Les acheteurs étrangers de PME françaises attendent prudemment la reprise économique

Bien que les cibles présentent un profil séduisant selon S&P Capital IQ, la valeur des M&A visant les PME a chuté de moitié en 2012
Benoît Menou

Ils demeurent pour l’instant en retrait, patiemment à l’affût. En attendant la véritable reprise économique, les potentiels acquéreurs étrangers de PME françaises restent attentistes, comme le souligne une étude réalisée par S&P Capital IQ. La société de données financières veut croire que ces acteurs pourraient bien soutenir un renouveau du marché hexagonal des fusions-acquisitions au sein de PME «moteur de l’économie» comme le relève Andrew Lecocq, directeur chez S&P Capital IQ. L’étude souligne en effet la corrélation existant entre évolution du PIB et intérêt pour les cibles françaises.

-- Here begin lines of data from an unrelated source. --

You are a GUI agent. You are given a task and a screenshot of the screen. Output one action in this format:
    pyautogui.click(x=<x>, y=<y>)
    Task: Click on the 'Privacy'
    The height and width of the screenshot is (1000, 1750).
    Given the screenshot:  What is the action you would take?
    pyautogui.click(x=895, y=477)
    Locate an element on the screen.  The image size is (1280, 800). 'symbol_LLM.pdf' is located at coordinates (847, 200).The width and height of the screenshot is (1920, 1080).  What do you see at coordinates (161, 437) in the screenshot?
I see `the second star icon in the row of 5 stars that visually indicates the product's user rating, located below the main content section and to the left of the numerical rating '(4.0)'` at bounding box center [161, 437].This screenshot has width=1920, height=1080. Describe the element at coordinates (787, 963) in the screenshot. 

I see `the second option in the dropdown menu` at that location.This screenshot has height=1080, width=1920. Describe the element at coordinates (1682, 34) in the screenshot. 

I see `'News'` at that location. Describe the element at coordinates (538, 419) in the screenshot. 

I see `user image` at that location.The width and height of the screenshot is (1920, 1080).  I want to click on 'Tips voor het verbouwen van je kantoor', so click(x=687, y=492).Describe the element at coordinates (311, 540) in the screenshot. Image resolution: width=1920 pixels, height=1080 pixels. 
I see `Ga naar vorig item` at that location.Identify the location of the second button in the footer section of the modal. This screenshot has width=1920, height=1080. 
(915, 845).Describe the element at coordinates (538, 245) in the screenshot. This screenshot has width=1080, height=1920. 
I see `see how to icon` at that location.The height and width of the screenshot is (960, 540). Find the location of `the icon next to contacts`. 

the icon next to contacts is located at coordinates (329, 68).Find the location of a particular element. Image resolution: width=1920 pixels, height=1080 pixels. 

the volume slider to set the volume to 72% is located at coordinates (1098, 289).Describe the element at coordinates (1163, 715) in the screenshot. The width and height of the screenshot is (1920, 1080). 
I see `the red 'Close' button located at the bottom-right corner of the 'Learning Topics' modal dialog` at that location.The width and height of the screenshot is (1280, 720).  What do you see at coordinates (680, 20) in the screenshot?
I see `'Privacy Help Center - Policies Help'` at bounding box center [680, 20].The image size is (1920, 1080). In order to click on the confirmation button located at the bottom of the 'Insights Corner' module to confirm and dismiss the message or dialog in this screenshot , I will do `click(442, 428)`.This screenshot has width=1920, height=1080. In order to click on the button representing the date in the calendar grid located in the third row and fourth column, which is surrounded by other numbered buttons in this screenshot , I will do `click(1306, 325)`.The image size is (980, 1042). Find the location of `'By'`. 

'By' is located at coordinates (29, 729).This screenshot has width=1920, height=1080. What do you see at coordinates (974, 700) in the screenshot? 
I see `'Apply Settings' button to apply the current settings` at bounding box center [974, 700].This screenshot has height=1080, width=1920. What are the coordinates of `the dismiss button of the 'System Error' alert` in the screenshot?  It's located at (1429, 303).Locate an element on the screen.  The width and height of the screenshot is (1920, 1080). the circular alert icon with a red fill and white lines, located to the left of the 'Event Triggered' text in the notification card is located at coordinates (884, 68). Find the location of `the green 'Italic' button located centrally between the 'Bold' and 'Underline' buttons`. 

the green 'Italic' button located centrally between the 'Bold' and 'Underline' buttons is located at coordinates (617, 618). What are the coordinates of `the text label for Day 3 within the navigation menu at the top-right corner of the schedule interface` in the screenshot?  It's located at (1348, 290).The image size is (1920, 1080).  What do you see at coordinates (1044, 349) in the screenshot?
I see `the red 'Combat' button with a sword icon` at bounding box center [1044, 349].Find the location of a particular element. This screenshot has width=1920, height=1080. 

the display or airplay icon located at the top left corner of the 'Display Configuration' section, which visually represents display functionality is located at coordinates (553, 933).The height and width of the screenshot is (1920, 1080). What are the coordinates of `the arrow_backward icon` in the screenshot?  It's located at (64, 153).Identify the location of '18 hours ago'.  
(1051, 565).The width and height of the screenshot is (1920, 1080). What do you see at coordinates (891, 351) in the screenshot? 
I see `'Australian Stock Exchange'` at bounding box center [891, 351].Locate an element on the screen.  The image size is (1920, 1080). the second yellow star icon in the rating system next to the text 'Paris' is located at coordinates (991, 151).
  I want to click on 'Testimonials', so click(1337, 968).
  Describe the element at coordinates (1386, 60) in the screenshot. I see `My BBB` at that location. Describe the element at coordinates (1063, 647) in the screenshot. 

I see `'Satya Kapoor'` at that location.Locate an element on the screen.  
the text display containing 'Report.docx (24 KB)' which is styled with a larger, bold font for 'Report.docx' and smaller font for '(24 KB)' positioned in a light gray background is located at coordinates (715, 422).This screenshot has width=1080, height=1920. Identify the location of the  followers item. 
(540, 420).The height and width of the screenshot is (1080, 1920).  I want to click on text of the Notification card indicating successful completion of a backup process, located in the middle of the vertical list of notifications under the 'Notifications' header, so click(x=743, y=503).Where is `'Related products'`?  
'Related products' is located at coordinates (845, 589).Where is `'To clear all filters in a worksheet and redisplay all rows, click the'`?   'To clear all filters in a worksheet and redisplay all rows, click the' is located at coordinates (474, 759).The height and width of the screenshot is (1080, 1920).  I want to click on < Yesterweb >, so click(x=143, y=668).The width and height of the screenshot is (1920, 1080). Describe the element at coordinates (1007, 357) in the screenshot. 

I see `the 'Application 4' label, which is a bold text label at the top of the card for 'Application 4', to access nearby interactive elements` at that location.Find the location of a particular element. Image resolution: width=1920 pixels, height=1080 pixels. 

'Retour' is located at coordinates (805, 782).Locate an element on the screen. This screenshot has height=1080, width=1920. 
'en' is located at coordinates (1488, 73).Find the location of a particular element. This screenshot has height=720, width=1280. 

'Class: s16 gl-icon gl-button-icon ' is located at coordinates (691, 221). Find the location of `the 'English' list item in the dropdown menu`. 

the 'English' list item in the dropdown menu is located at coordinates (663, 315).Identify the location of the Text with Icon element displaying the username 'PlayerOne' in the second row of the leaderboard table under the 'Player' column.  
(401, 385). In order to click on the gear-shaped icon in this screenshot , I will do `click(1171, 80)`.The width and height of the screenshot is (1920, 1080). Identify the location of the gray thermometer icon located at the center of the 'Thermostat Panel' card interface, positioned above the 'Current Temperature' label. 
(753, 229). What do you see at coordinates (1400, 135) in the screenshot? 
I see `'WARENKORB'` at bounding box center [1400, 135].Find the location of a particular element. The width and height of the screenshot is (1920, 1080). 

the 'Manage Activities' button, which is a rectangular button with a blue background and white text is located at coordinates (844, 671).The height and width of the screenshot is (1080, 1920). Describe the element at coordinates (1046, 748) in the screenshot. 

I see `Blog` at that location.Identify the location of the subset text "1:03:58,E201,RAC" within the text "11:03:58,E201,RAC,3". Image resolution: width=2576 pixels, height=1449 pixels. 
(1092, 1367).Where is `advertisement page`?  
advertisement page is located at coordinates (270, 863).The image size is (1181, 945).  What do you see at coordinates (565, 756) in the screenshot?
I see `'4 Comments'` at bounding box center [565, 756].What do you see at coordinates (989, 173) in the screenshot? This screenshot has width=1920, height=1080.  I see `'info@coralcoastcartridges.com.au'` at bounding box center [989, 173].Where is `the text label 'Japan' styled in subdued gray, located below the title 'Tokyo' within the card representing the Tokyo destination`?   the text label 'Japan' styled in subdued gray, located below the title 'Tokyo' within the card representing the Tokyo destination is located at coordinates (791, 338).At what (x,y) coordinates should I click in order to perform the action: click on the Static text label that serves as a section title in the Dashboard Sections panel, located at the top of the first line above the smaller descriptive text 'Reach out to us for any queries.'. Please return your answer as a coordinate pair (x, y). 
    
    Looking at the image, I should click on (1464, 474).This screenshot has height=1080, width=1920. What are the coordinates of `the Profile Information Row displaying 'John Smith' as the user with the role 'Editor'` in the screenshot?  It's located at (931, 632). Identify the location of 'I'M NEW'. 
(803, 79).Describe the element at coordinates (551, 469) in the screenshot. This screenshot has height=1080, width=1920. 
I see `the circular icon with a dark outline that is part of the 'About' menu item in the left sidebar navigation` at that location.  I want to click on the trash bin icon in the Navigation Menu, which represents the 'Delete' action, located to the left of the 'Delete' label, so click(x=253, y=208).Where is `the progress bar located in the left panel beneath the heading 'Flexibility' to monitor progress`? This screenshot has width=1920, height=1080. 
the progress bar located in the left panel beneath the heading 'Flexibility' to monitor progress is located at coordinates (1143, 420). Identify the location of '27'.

Ainsi en 2012, le nombre de transactions impliquant un acheteur étranger (68) sur ce segment de sociétés dont le chiffre d’affaires annuel est inférieur à 100 millions d’euros a-t-il plongé de 30%, tandis que le nombre d’acheteurs domestiques progressait de 2% à 461. Et la valeur du marché a fondu de moitié (-52%) à 2,4 milliards d’euros, mettant en lumière la présence des étrangers sur les plus importantes transactions: entre 2004 et 2012, ils ont représenté 17% du nombre mais 48% de la valeur des opérations de rachat de PME françaises. Cette part en nombre d’opérations chute à 13% tant en 2012 qu’au premier semestre 2013.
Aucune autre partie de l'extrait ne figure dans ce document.